* Work instructions
Lines from the line with "This screenshot has width=749, height=480." to the line with "You are a computer-use" in the entries below, and only those, must be output exactly, with both ends included.
--- Supplied records ---
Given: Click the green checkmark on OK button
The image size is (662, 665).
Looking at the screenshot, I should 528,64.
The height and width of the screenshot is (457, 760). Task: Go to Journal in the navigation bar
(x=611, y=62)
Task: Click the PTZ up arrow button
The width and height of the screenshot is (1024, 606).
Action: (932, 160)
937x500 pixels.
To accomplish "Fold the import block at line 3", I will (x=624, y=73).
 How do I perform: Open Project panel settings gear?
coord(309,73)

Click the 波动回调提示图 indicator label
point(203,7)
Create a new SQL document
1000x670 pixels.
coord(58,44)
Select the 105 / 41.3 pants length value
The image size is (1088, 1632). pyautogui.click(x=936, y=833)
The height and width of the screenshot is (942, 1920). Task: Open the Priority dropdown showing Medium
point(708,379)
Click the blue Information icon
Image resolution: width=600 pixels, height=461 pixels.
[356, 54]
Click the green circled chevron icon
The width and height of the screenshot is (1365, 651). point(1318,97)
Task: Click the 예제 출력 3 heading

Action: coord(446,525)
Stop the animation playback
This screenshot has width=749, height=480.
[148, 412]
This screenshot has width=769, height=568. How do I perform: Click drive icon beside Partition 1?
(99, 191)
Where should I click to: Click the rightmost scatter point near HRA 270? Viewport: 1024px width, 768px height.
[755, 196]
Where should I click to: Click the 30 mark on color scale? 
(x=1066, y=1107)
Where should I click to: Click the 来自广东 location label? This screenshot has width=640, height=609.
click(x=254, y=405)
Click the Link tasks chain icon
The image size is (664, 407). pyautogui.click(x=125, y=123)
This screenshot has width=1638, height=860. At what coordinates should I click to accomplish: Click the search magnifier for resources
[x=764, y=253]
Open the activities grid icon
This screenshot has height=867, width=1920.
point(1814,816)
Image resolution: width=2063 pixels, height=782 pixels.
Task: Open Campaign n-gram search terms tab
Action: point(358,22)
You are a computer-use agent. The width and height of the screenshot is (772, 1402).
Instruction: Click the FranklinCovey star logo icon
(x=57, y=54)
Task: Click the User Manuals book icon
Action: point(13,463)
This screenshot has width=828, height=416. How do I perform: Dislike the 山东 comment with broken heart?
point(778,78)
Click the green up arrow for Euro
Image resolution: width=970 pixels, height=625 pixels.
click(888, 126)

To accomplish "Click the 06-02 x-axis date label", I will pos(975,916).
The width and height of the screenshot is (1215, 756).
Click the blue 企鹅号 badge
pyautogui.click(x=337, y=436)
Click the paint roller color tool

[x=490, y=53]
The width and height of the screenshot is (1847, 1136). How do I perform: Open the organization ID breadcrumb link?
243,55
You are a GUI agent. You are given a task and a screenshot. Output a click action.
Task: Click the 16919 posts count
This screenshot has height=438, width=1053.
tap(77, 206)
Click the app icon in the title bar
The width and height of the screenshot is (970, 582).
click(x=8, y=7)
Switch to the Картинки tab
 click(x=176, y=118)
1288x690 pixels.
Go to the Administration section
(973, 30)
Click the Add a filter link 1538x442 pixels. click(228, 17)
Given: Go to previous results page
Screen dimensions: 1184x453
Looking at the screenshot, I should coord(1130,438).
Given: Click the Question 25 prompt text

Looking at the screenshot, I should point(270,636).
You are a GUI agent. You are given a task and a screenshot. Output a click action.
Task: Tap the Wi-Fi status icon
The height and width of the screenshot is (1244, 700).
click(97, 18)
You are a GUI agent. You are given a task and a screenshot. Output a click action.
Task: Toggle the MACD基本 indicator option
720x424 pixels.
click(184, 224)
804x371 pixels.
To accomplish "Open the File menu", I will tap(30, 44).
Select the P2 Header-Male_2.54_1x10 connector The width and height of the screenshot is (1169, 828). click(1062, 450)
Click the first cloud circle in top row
---
* Your solution
This screenshot has width=749, height=480.
[148, 412]
This screenshot has width=769, height=568. How do I perform: Click drive icon beside Partition 1?
(99, 191)
Where should I click to: Click the rightmost scatter point near HRA 270? Viewport: 1024px width, 768px height.
[755, 196]
Where should I click to: Click the 30 mark on color scale? 
(x=1066, y=1107)
Where should I click to: Click the 来自广东 location label? This screenshot has width=640, height=609.
click(x=254, y=405)
Click the Link tasks chain icon
The image size is (664, 407). pyautogui.click(x=125, y=123)
This screenshot has width=1638, height=860. At what coordinates should I click to accomplish: Click the search magnifier for resources
[x=764, y=253]
Open the activities grid icon
This screenshot has height=867, width=1920.
point(1814,816)
Image resolution: width=2063 pixels, height=782 pixels.
Task: Open Campaign n-gram search terms tab
Action: point(358,22)
You are a computer-use agent. The width and height of the screenshot is (772, 1402).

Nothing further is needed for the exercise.